1 Address correspondence to ZoAnn E. Dreyer, Texas Children's Cancer Center at Baylor College of Medicine, Pediatric Oncology, 6621 Fannin Street CC1510, Houston, TX 77030-2399, USA (zdreyer{at}bcm.tmc.edu).

Abstract

Idarubicin (IDA), the 4-demethoxy analog of daunomycin, has had significant cytotoxicity in many malignancies. In previous reports, the alcohol metabolite of IDA, 4-demethoxydaunorubicinol (idarubicinol, or IDOL), had cytotoxic activity and the ability to penetrate the blood-brain barrier. For this reason, the Pediatric Oncology Group conducted a Phase 2 trial of IDA for children with recurrent or progressive brain tumors. Ninety-one eligible children were entered on this study, with ages ranging from 3 months to 19 years. Patients were stratified by tumor types into 6 categories: stratum 1, low-grade astrocytoma; stratum 2, malignant glioma (glioblastoma multiforme and anaplastic astrocytoma); stratum 3, medulloblastoma; stratum 4, brainstem glioma; stratum 5, ependymoma; and stratum 6, miscellaneous malignant tumors not included in the previous diagnoses. IDA (18 mg/m2) was infused over 4 h and followed by granulocyte colony-stimulating factor (G-CSF) beginning day 5 after infusion of IDA. G-CSF was continued until blood cell count recovery. Cycles were repeated at approximately 21-day intervals until patients developed progressive disease or had completed 6 cycles with stable or improved disease. Pharmacokinetic plasma and cerebrospinal fluid (CSF) samples were collected from a subset of these patients.

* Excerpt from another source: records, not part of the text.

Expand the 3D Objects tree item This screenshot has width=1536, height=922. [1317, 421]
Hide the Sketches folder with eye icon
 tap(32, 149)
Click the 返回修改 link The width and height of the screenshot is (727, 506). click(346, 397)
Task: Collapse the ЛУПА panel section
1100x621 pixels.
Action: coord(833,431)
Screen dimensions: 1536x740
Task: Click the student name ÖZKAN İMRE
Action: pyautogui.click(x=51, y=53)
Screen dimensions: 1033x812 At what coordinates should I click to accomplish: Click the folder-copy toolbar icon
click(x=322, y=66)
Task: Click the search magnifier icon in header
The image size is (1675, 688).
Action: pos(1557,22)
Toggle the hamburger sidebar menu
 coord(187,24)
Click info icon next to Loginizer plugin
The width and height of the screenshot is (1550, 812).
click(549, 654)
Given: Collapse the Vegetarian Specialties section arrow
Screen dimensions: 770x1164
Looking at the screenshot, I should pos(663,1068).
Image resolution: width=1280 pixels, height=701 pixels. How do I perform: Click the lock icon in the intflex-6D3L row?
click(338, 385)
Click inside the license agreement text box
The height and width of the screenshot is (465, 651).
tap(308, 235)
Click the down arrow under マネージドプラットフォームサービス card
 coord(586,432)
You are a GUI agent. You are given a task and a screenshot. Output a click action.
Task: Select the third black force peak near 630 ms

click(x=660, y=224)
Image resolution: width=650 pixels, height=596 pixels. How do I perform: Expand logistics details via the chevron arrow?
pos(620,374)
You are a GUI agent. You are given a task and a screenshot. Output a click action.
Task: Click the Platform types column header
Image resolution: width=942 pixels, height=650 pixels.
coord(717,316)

Response was poor in all strata. Most patients developed progressive disease; however, in 21 patients with medulloblastoma there was 1 partial response, and 6 patients had stable disease (SD) that in 4 patients lasted more than 20 weeks. Grades 3/4 hematopoietic toxicities were the most common toxic events, and 14 infection-related events resulted in hospitalization of patients. Only 1 patient developed reduced cardiac function. The systemic clearance data for IDA and IDOL were nearly identical to those published on patients with leukemia, and the plasma elimination of the IDOL metabolite was substantially longer than that of the parent drug IDA. The peak CSF:plasma ratios of IDA and IDOL were very low. The overall response rates to IDA were disappointing despite periods of prolonged SD in nearly a fourth of the patients. We conclude from this data and from that in nonhuman primates that it is unlikely that IDA, daunomycin, or other related anthracyclines will be useful for treating primary CNS tumors.